There will also be two eclipses this month, one, on March 7, an annular eclipse of the sun that will be visible only in the south Pacific and Australia, and the other, on the 22nd, a partial eclipse of the moon visible in the Pacific and Indian Oceans and Australia and part of Asia. The beginning of this eclipse may be seen also in all parts of North America except the northeastern section. In the extreme northwestern part the entire phenomenon will be observable. This eclipse will be 97% total. In the eastern states the eclipse will begin nearly at the time of sunrise, with the moon at the western horizon, and so will not be seen generally.
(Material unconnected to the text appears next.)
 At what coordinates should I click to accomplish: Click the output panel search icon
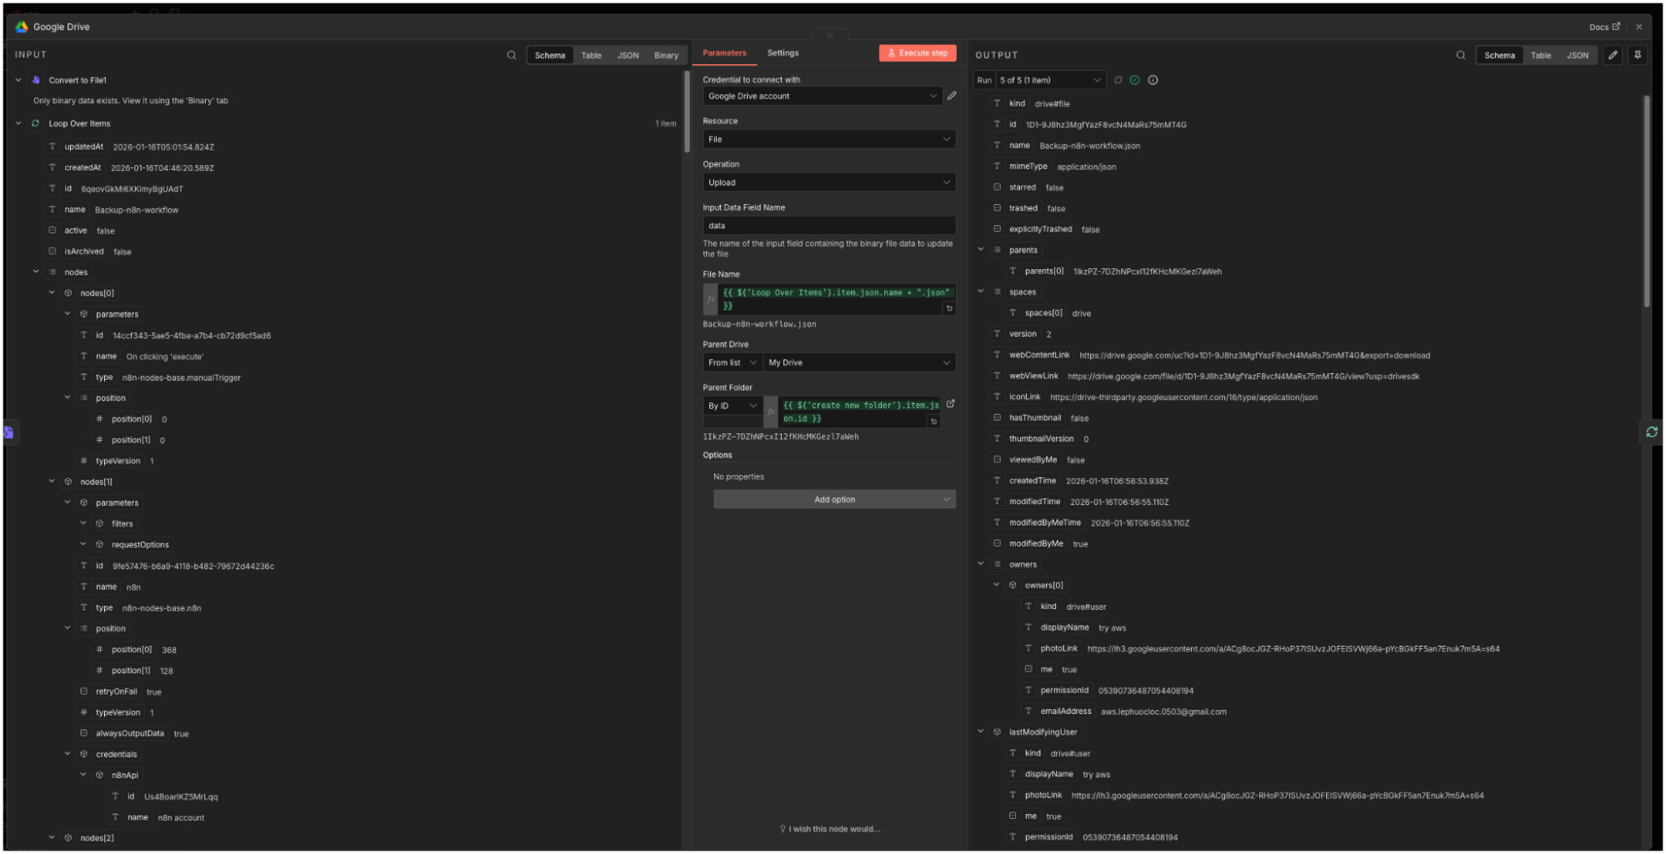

The evening sky in March is remarkably beautiful and interesting to star-gazers. West of the meridian we now see a brilliant assemblage of first magnitude stars in the well-known winter constellations-Aldebaran in the Hyades of Taurus and not far away the Pleiades; Orion with its Rigel and Betelgeuze; Capella in Auriga; the Dog-stars, Sirius and Procyon, in Canis Major and Canis Minor; Castor and Pollux in Gemini, and sloping high across the eastern sky, from Argo Navis on the southern horizon, across the feet of Gemini, through Auriga, Cassiopeia and Cepheus to the northern horizon, the blended radiance of countless faint and far distant stars in the Milky Way. Strongly contrasted with the splendor of the western half of the sky is the milder radiance of the spring constellations of Hydra, Leo and Virgo. The latter constellation is still partly below the horizon as is a part of the long winding constellation of Hydra. Draco and the Big Dipper are now well in view in the northeast as Cassiopeia and Cepheus draw nearer.